Lieb adds that, beyond questions of informatics, antibodies, and sequencing technology, there are a few less frequently raised issues that ChIP-seq users would be wise to keep in mind.
For instance, depending on the buffer conditions used in the immuno-precipitation step, certain sections of chromatin may prove insoluble.
"Depending on what fraction of [chromatin] is insoluble, you won't be able to see certain parts of the genome," Lieb says. "So that's a critical factor for some proteins that often isn't really paid attention to."
Another challenge researchers have grown more aware of is the large size of the chromatin fragments typically analyzed in a ChIP experiment.
"In order to do ChIP, you have to break up the chromatin, and usually this is done by sonication," Lieb says.

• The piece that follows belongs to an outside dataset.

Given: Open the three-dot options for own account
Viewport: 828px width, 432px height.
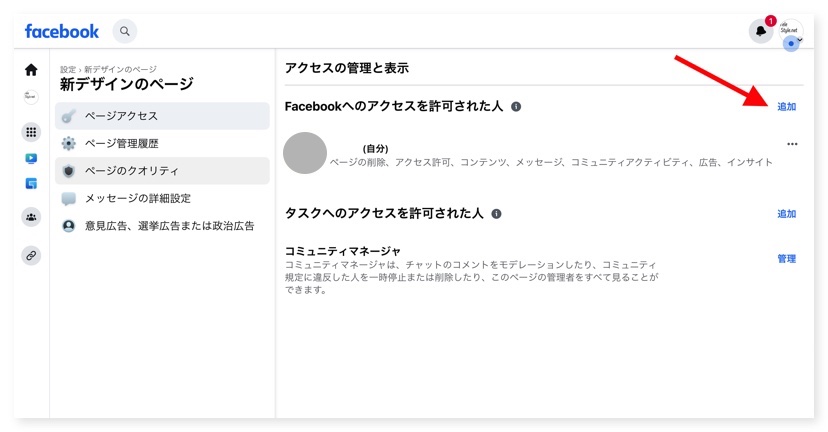Looking at the screenshot, I should pos(792,144).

The large chunks of chromatin produced by sonication, however, limit ChIP-seq's resolution, a problem that Pennsylvania State University professor Frank Pugh has sought to remedy via a technique termed ChIP-exo, which improves resolution by using exonucleases to trim ChIP DNA post-immunoprecipitation.
"It's a little bit more specialized [than standard ChIP-seq]," Lieb says. "But there's no reason not to do it, and it adds an amazing amount of resolution — like single base level resolution. So it's not just incrementally better, it's substantially better."

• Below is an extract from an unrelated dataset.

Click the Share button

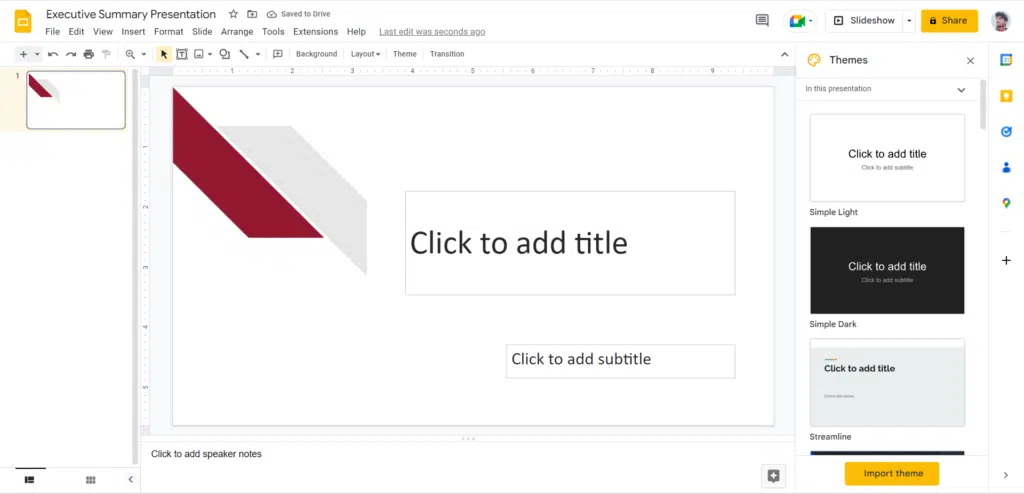tap(948, 20)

As a still developing field, ChIP-seq would also benefit from better established standards to ensure the quality of such research, Snyder says.
In this regard, he notes, progress is being driven by the same force that years ago fostered the initial development of the technique — the ENCODE project.
"The ENCODE project set up a nice set of standards and set up a pretty reasonable bar for what should make a good quality ChIP experiment," he says. "I would say that before ENCODE, a lot of the [ChIP-seq] datasets that were out there really weren't of high quality. It was a mixed bag — some were good and some were not so good."
Snyder cites in particular a paper in the September issue of Genome Research written by a number of ENCODE researchers including himself, Park, and Lieb that aims to evaluate sources of variation in ChIP-seq research and establish guidelines for the technique.
"I would say that is definitely one of the best things to come out of the ENCODE project," he says. "It defined standards for these kinds of experiments."